2007 GSA Denver Annual Meeting (28–31 October 2007)

Paper No. 12
Presentation Time: 4:30 PM

OSTRACODES AND FOSSIL GROUNDWATER DISCHARGE DEPOSITS IN THE AMERICAN SOUTHWEST


BRIGHT, Jordon, Department of Geosciences, University of Arizona, Tucson, AZ 85721, jbright1@email.arizona.edu

Scientists are investigating the utility of fossil groundwater deposits in the American Southwest as archives of climate change in desert environments. Approximately 130 fossil groundwater deposits have been recently mapped in the Mojave Desert alone, in addition to deposits in southern Nevada and southern Arizona, yet few of these deposits have been intensively studied. Current detailed studies are focusing on deposits in the Mojave Desert, CA, and at Murray Springs, AZ.

Groundwater deposits form where water tables intersect the earth's surface. The resulting wetlands create diverse habitats that are exploited by a variety of ostracode species. Ostracode species distributions are dictated by the physical and chemical characteristics of the host water. Key ostracode species inhabit discrete water chemistries, and ostracode assemblages can readily differentiate between lacustrine, fluvial, and spring-discharge environments.

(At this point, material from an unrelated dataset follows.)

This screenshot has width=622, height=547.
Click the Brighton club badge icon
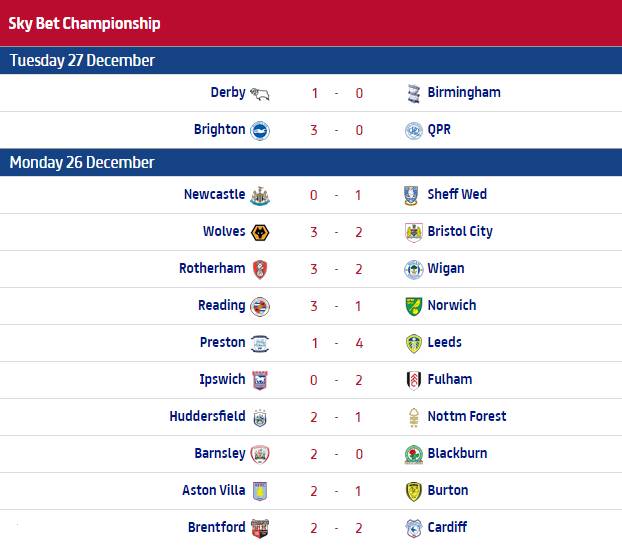260,131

Preliminary investigations at Valley Wells, 40 km northeast of Baker, CA, revealed the presence of Cavernocypris wardi, an ostracode with strong affinities for cold, dilute spring discharge. Investigations at Lake Dumont (the most distal basin along the Mojave River drainage, approximately 60 km northwest of Baker, CA) revealed that the late Pleistocene (18-28 ka) sediments preserved in that basin are groundwater deposits rather than lacustrine sediments as originally interpreted. Lake Dumont sediments contain ostracodes indicative of a high Ca:Alk groundwater-derived chemistry (e.g., Cyprideis beaconensis) in contrast to all other pluvial lake sediments in the Mojave River drainage which contain ostracodes indicative of Mojave River-derived, low Ca:Alk water chemistries (e.g., Limnocythere ceriotuberosa). Oxygen isotope ratios (del 18O) in ostracode valve calcite are being studied at a well dated, Late Pleistocene- to early Holocene-aged groundwater deposit at Murray Springs, 8 km east of Sierra Vista, AZ, in an effort to detect changes in the del 18O of spring discharge across the Pleistocene-Holocene boundary in southern Arizona.

Fossil groundwater deposits are potential sources of paleoclimate information in the deserts of the American Southwest, augmenting existing pluvial lake, pack-rat midden, and speleothem records.